→ **Extracted material**
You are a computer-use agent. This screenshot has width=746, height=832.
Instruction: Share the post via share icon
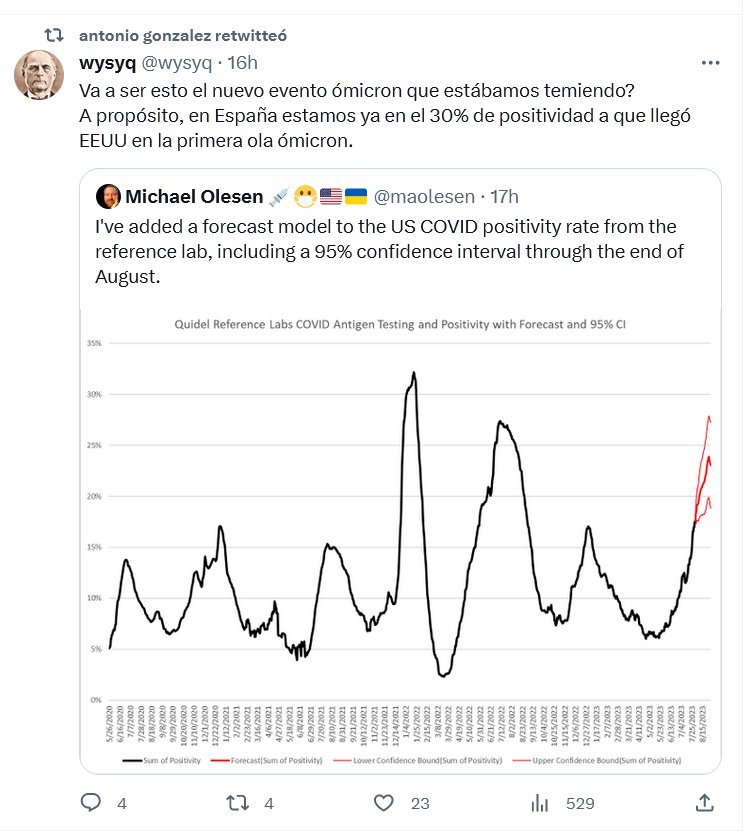[x=704, y=802]
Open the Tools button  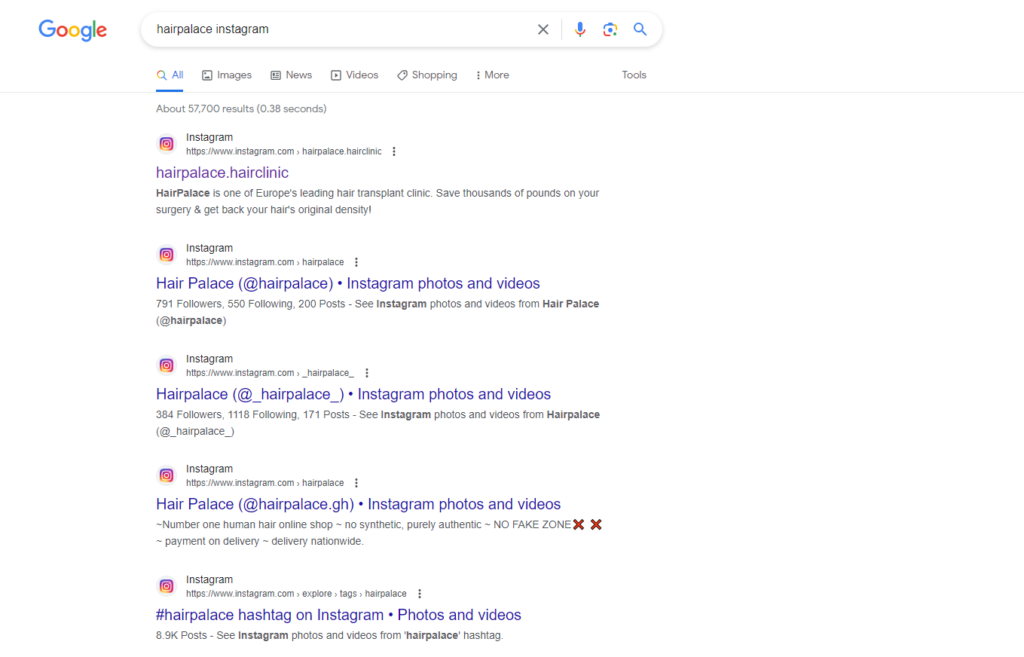tap(634, 75)
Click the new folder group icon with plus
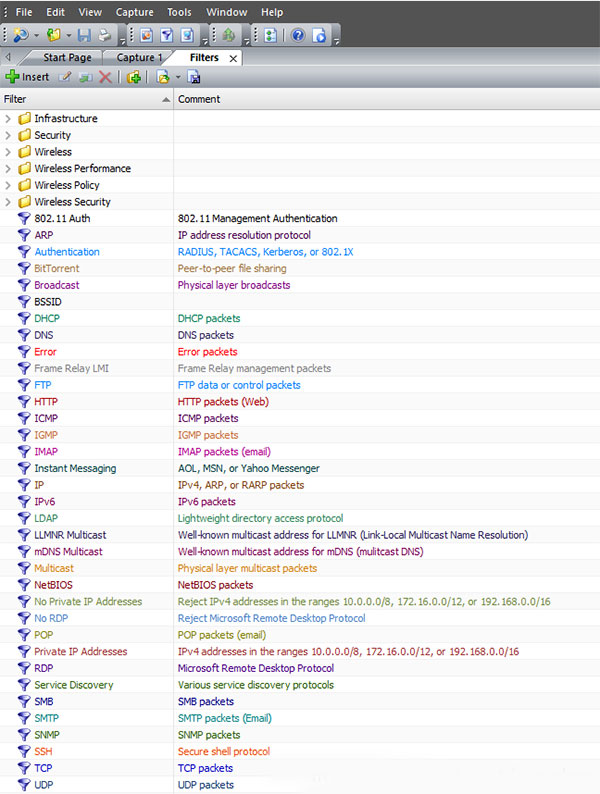 click(134, 77)
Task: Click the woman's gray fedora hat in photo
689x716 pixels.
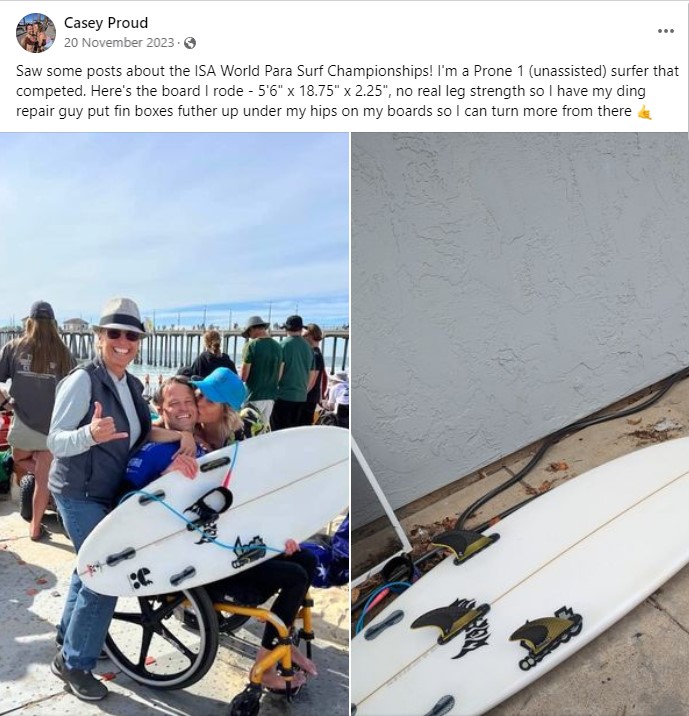Action: pyautogui.click(x=120, y=317)
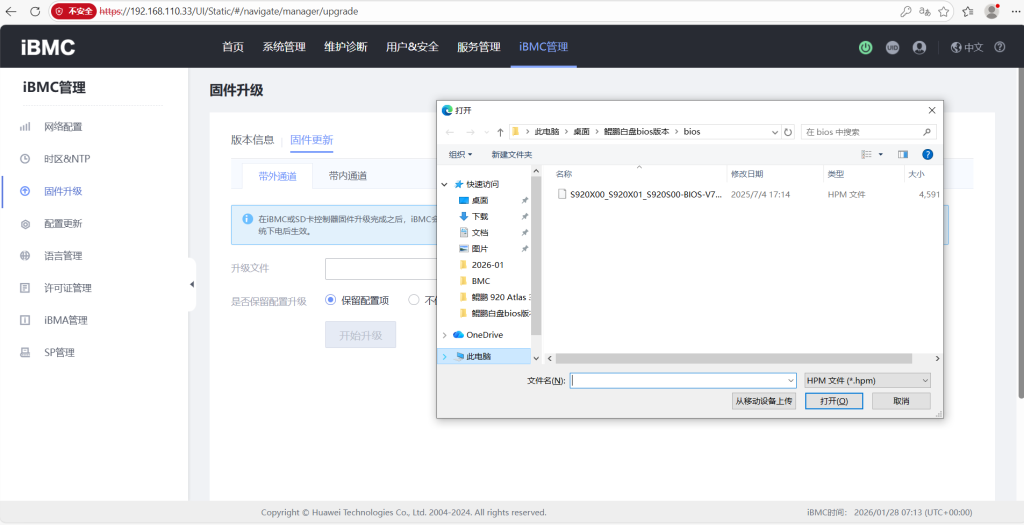This screenshot has height=525, width=1024.
Task: Switch to the 版本信息 tab
Action: [252, 140]
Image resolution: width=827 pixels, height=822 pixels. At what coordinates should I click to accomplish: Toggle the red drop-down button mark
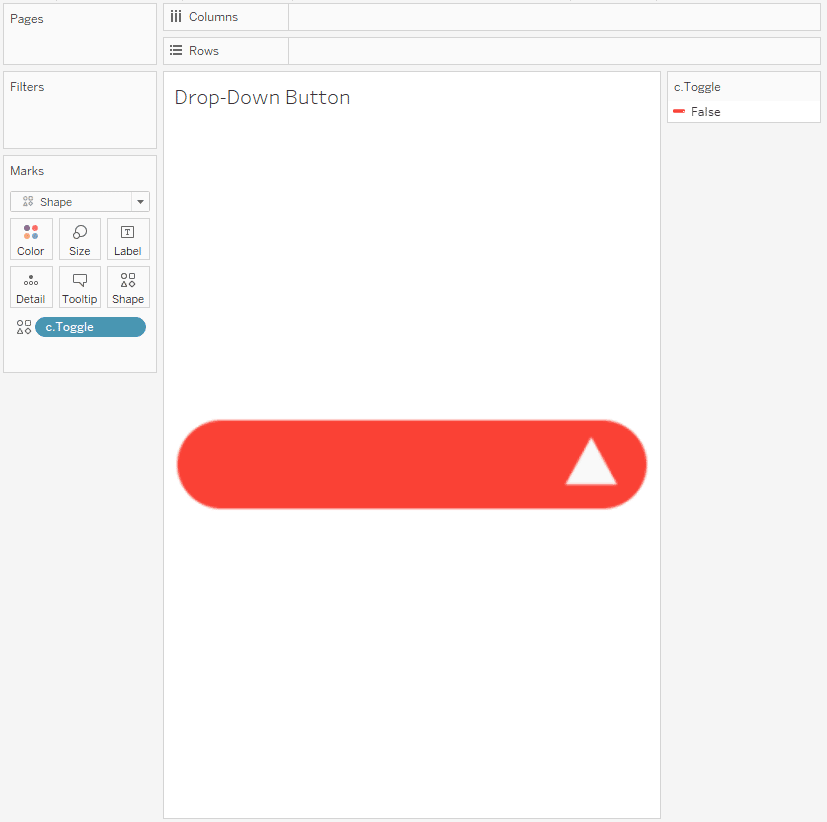pos(411,465)
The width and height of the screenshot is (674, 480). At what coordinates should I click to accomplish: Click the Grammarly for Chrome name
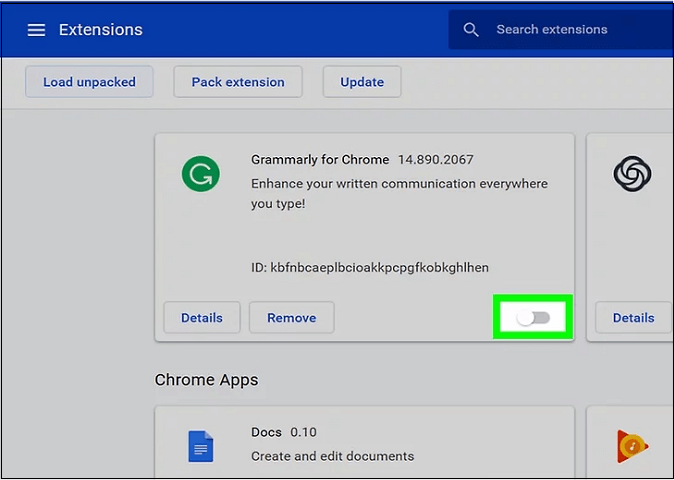(319, 160)
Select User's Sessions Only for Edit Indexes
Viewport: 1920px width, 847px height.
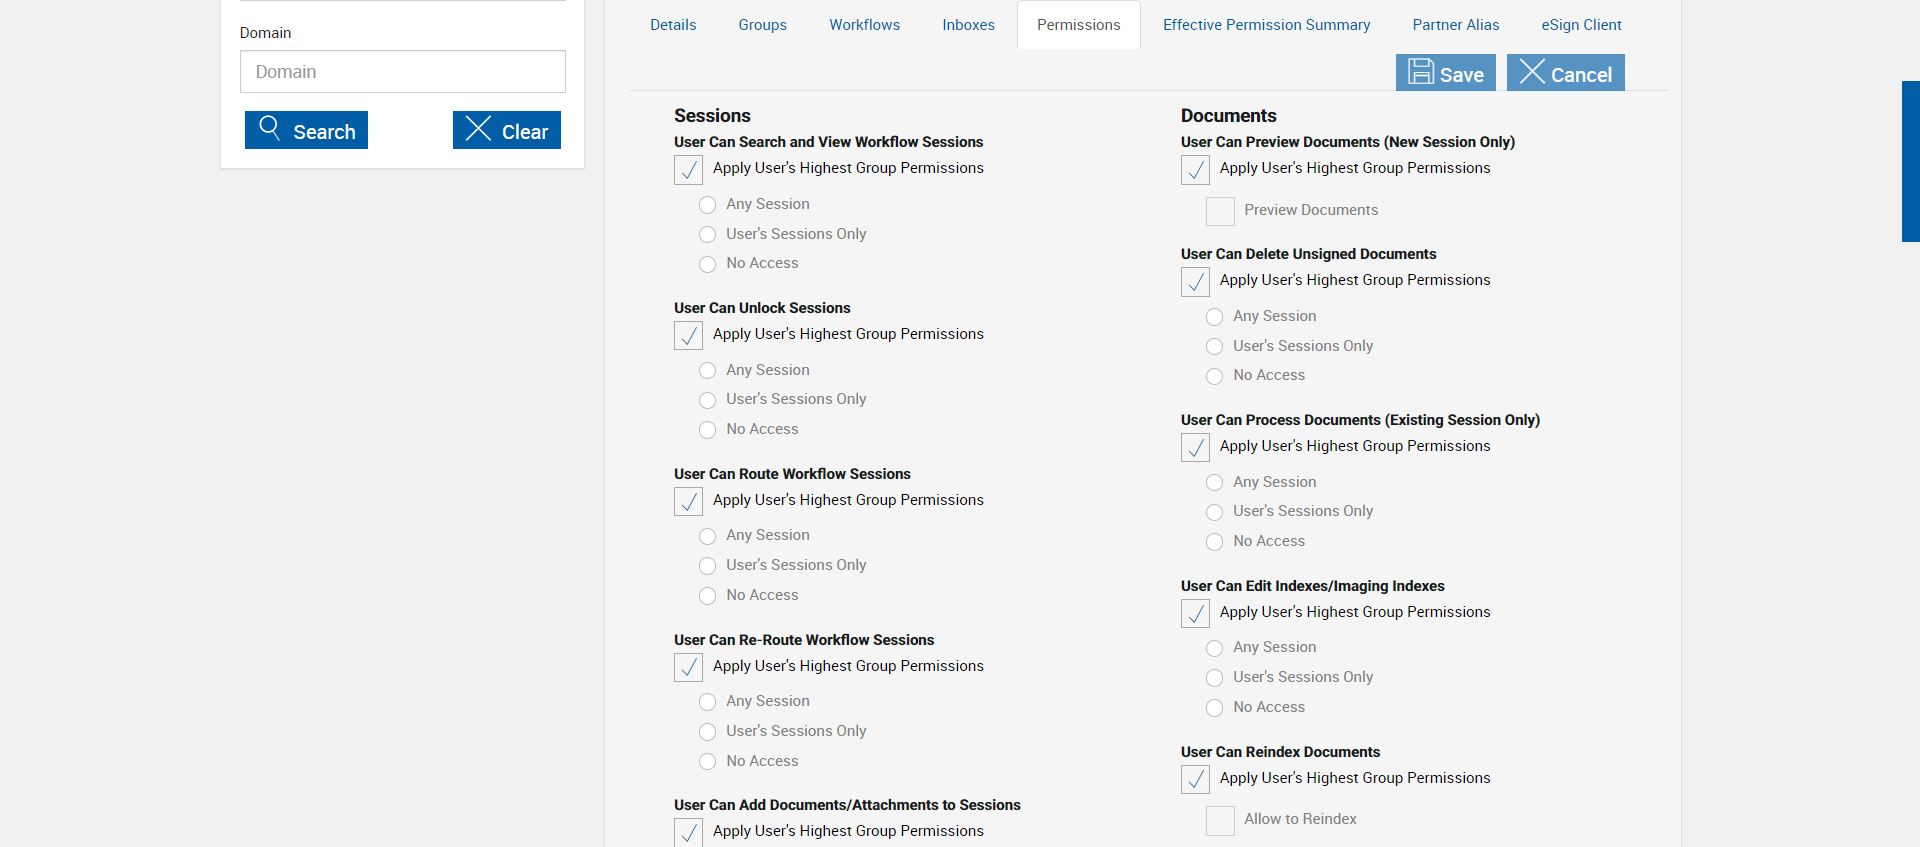pyautogui.click(x=1215, y=678)
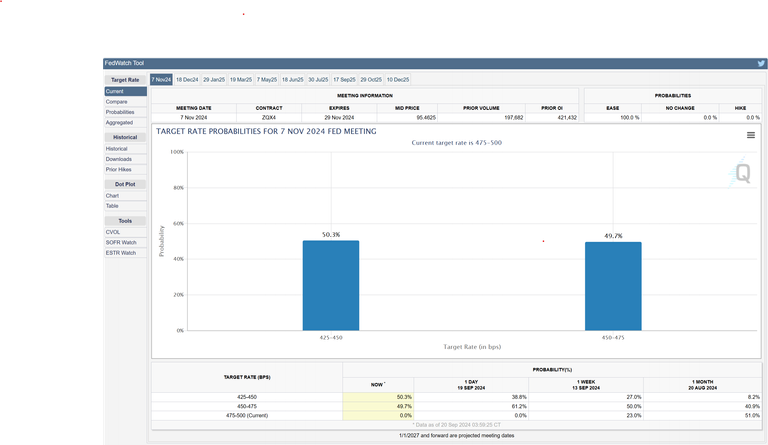Click the 450-475 probability bar

point(613,286)
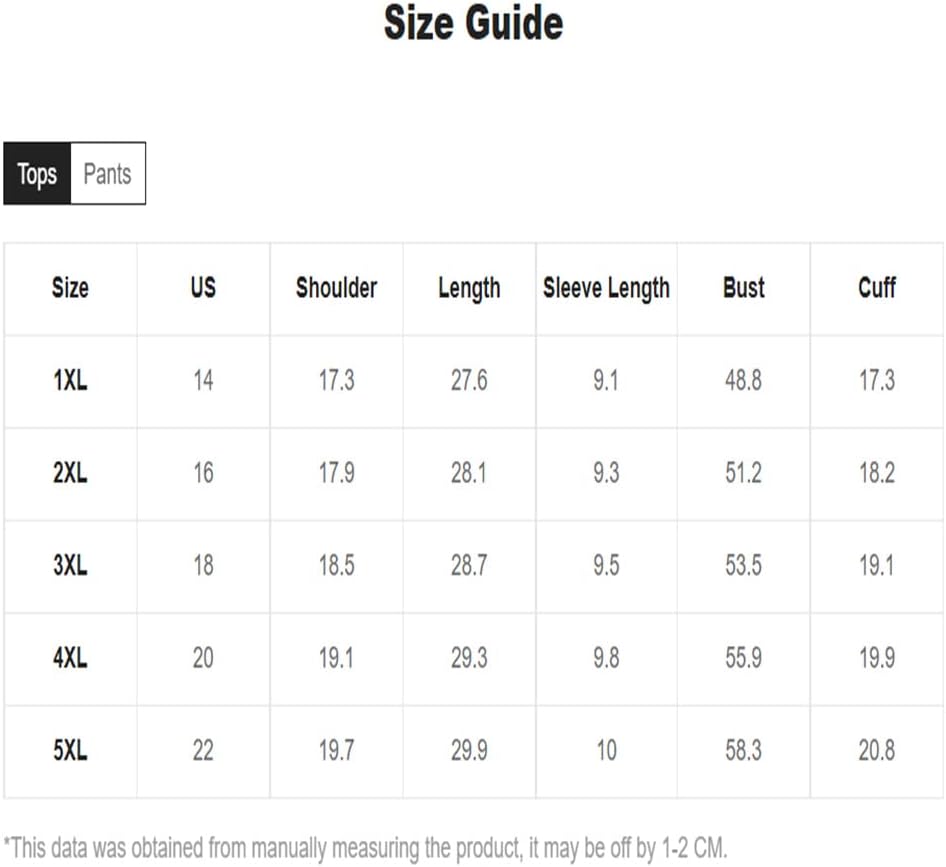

→ **Work order**
Only the lines from the line that contains "Image resolution: width=827" through the end of the entries are to be written out, exactly and without pictures, both ends included.

→ **Written response**
Image resolution: width=827 pixels, height=822 pixels. At what coordinates should I click to accomplish: Toggle the red drop-down button mark
pos(411,465)
The width and height of the screenshot is (674, 480). At what coordinates should I click to accomplish: Click the Grammarly for Chrome name
(319, 160)
Select User's Sessions Only for Edit Indexes
Viewport: 1920px width, 847px height.
pyautogui.click(x=1215, y=678)
Click the 450-475 probability bar

point(613,286)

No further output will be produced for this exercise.